* _RECORD EXCERPTS_:

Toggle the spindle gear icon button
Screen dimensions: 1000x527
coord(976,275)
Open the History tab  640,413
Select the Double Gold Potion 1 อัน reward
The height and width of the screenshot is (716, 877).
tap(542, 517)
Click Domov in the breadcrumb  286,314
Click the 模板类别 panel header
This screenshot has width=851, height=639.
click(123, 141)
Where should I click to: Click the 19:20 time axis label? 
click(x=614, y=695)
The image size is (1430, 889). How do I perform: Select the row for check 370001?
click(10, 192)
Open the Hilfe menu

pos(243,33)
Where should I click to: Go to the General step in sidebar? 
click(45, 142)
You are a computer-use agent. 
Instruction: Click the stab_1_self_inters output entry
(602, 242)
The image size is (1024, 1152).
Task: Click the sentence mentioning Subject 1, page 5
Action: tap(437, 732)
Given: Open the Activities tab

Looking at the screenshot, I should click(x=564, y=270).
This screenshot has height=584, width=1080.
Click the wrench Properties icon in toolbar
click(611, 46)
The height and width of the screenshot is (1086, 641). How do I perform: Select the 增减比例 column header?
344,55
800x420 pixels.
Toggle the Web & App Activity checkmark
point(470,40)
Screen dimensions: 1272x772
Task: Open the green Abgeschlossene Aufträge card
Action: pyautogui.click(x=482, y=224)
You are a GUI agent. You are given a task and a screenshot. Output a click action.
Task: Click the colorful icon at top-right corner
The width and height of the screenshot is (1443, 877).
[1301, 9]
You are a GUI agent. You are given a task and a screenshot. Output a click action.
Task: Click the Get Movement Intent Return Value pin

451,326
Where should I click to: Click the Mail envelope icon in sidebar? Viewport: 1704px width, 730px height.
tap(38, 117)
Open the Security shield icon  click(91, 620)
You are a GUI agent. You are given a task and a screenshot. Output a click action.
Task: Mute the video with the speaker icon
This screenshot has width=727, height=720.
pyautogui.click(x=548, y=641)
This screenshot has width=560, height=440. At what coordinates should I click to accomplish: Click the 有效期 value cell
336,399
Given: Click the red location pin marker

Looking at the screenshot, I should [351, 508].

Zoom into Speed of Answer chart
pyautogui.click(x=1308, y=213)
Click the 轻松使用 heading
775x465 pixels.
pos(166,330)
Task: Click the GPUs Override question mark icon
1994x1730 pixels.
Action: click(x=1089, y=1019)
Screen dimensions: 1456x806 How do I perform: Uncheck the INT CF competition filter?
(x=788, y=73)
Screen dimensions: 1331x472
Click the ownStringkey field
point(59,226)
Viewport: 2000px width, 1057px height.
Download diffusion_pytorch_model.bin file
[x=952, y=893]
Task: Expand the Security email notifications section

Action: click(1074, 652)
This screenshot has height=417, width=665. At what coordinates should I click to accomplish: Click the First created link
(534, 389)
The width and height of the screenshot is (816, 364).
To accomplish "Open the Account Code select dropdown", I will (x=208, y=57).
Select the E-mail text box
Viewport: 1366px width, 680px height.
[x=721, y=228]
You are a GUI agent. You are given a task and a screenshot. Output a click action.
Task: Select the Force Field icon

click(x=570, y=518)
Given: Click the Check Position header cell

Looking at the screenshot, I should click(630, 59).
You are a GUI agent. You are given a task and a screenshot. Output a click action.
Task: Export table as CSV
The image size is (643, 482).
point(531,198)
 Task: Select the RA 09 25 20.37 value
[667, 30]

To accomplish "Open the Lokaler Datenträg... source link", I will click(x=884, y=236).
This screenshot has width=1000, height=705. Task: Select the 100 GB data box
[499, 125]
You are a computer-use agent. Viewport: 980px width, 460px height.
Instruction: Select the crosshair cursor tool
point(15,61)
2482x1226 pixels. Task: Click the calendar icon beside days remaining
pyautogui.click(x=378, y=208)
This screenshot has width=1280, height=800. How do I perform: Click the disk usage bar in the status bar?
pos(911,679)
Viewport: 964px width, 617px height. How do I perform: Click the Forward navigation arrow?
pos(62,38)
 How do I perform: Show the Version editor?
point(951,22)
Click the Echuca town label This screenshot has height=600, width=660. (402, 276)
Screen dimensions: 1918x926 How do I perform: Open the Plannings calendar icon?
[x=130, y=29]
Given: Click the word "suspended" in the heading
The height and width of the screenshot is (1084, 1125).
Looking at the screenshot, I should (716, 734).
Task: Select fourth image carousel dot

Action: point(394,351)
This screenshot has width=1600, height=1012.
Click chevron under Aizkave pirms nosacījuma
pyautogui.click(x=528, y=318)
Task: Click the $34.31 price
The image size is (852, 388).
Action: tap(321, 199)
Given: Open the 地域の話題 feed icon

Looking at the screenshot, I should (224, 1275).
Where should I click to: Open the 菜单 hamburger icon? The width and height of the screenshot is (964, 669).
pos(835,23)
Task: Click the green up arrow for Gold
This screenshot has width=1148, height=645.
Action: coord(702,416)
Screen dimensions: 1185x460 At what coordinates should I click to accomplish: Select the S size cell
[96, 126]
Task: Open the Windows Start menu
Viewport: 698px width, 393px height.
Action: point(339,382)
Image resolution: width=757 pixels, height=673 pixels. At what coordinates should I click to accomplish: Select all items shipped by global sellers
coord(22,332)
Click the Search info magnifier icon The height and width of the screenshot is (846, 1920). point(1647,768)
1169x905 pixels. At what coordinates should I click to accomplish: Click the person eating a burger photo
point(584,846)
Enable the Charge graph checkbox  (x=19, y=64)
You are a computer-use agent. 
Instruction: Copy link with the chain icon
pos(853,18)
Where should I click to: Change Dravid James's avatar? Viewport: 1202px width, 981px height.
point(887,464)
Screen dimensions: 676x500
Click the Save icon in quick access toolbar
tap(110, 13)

* _OBJECTIVE_: Write out the entries word for word, from the first line through the line containing "click(45, 142)", including that line.

* _WRITTEN SOLUTION_:
Toggle the spindle gear icon button
Screen dimensions: 1000x527
coord(976,275)
Open the History tab  640,413
Select the Double Gold Potion 1 อัน reward
The height and width of the screenshot is (716, 877).
tap(542, 517)
Click Domov in the breadcrumb  286,314
Click the 模板类别 panel header
This screenshot has width=851, height=639.
click(123, 141)
Where should I click to: Click the 19:20 time axis label? 
click(x=614, y=695)
The image size is (1430, 889). How do I perform: Select the row for check 370001?
click(10, 192)
Open the Hilfe menu

pos(243,33)
Where should I click to: Go to the General step in sidebar? 
click(45, 142)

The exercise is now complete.